» **EXERCISE REQUIREMENTS**
Using the data that follows, say how many lines contain the word "Image", giving the number by itself.

[SOURCE INFORMATION]

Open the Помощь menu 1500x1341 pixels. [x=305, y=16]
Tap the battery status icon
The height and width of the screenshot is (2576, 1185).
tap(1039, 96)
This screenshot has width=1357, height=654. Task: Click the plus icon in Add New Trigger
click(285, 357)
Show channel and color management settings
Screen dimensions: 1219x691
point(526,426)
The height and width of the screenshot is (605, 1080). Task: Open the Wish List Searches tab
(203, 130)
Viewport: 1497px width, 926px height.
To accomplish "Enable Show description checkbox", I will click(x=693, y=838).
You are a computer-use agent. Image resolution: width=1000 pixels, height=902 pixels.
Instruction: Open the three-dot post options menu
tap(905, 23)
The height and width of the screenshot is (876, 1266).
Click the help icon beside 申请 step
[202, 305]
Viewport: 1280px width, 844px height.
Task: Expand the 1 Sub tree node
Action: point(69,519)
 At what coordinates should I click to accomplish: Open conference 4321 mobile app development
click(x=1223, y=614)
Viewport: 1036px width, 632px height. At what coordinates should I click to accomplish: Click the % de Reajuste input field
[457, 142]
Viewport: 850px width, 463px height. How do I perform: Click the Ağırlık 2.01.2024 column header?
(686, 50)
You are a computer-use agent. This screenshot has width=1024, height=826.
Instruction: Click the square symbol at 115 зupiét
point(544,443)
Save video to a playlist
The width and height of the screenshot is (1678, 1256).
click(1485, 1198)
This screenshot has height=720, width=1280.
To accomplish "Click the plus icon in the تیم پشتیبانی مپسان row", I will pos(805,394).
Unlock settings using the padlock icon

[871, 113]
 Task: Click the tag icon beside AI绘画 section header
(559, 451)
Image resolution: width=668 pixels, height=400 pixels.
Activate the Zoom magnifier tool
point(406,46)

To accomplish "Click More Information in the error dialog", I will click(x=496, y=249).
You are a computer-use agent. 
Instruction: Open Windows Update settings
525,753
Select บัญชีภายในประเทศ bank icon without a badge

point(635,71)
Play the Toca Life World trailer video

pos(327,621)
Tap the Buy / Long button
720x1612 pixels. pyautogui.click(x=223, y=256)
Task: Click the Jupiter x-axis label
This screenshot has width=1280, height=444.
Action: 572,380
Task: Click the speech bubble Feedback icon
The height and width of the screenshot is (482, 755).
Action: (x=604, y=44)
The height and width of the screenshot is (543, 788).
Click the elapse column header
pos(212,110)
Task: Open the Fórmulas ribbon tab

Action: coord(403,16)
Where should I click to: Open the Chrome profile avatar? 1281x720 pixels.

[/SOURCE INFORMATION]

» **RESPONSE BOX**
2